Irrespective of networking and setup complexities and nuances (and by no means am i discounting the extensive complexity there itself coming from a datacenter and networking background myself) the end goal is to have a datacenter infrastructure similar to what public clouds provide as an offering i.e hiding all the complexities and abstracting only what is needed for end users as depicted in above diagram.

As per the above sample diagram , we want to build a kubernetes infrastructure spread across vmware vcenters managing multiple datacenters , and then deploy our applications (statefulsets, deployments, individual pods, pvcs,) to zones we feel necessary based on our applications . However the kubernetes engine does not understand the implication of a datacenter, host cluster, hosts, resource pool, etc. This is where the cloud provider integration steps in.

However the concept of distributing pods/applications across datacenters sounds familiar : using labels and node selectors coupled with affinity and anti-affinity rules !! . Yes, and zoning is a broader term for the same !

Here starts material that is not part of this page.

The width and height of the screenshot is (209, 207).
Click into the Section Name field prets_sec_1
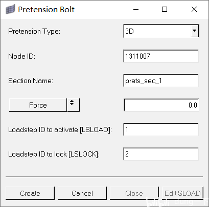tap(161, 81)
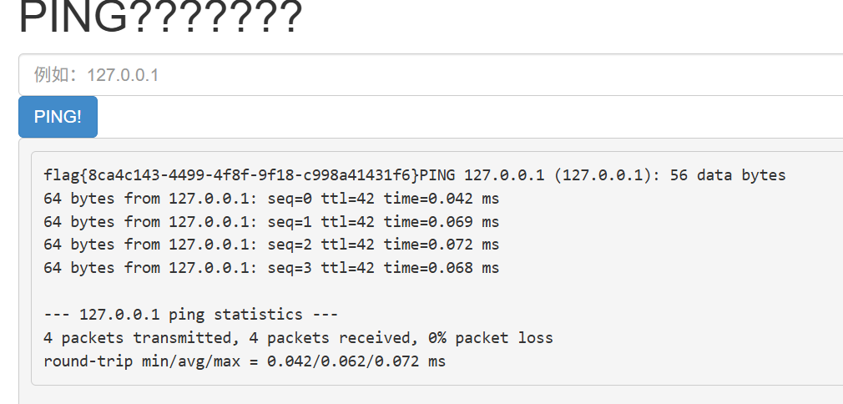
Task: Click the '56 data bytes' text
Action: (x=728, y=175)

When we utilize the zoning coupled with the cloud-provider support(AW/GCE/Azure) in this case Vmware , it allows kubernetes to label nodes as per the tags and tag categories we create on Vcenter !! This gives us better control to manage our applications and deployments rather than adding node selectors to individual charts/yamls. Lets see how in the next section.


Lets start with building a kubernetes cluster spread out as follows.

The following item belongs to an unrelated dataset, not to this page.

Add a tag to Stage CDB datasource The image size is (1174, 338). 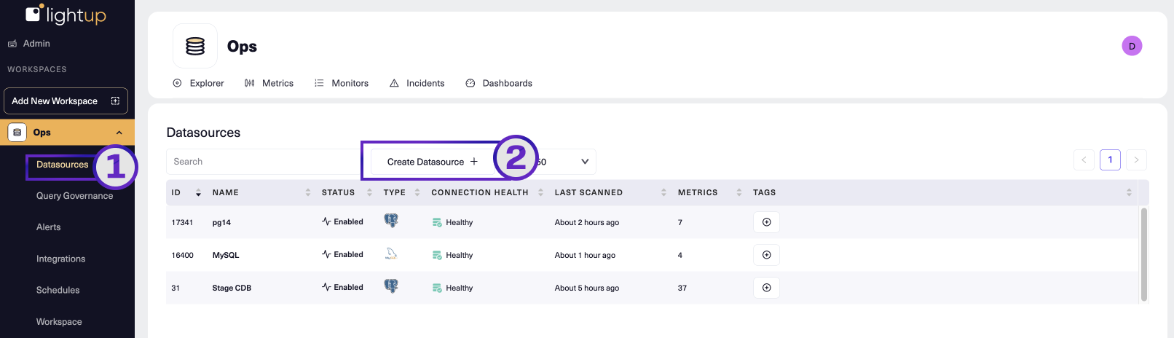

We will not be focussing on how to create a kubernetes cluster as there are many tools available . You can refer to my article on Cluster API or the tool i frequently use blackbolt.

Cluster Api https://medium.com/@abhishek.amjeet/clusterapi-for-kubernetes-a-detailed-look-on-vmware-cluster-api-2ddd541bafa9

BlackBolt https://github.com/theabmitra/blackbolt

vcenter01.example.com
|
|-- SJC19 (tags: k8s-region=region1)
|
|-- Cluster-1 (tags: k8s-zone=zone-a)
|-- Host-1
|-- kube-master
|-- Cluster-2 (tags: k8s-zone=zone-b)
|-- Host-2
|-- kube-node-1
|-- Host-3
|-- kube-node-2
|-- datastore-nimble (shared datastore in vcenter01 across 2 clusters)

vcenter02.example.com
|
|-- SJC19 (tags: k8s-region=region1)
|
|-- Cluster-3 (tags: k8s-zone=zone-c)
|-- Host-4
|-- kube-node-3
|-- Host-5
|-- kube-node-4
|--nfs-datastore-0 (shared datastore in vcenter02)

In the interest of time, I have already prepared a cluster with above distribution as shown below

# Master part of Vcenter01 and Cluster1 sitting on datastore datastore-nimble
kube-master-1 Ready master 18h v1.17.0
# kube-worker 1 and 2 part of Vcenter01 and Cluster2 sitting on datastore datastore-nimble
kube-worker-1 Ready <none> 18h v1.17.0
kube-worker-2 Ready <none> 18h v1.17.0
# kube-worker 1 and 2 part of Vcenter02 and Cluster1 sitting on datastore nfs-datastore
kube-worker-3 Ready <none> 18h v1.17.0
kube-worker-4 Ready <none> 18h v1.17.0

Note: For vmware make sure the disk.EnableUUID parameter must be set to TRUE for each Node VM.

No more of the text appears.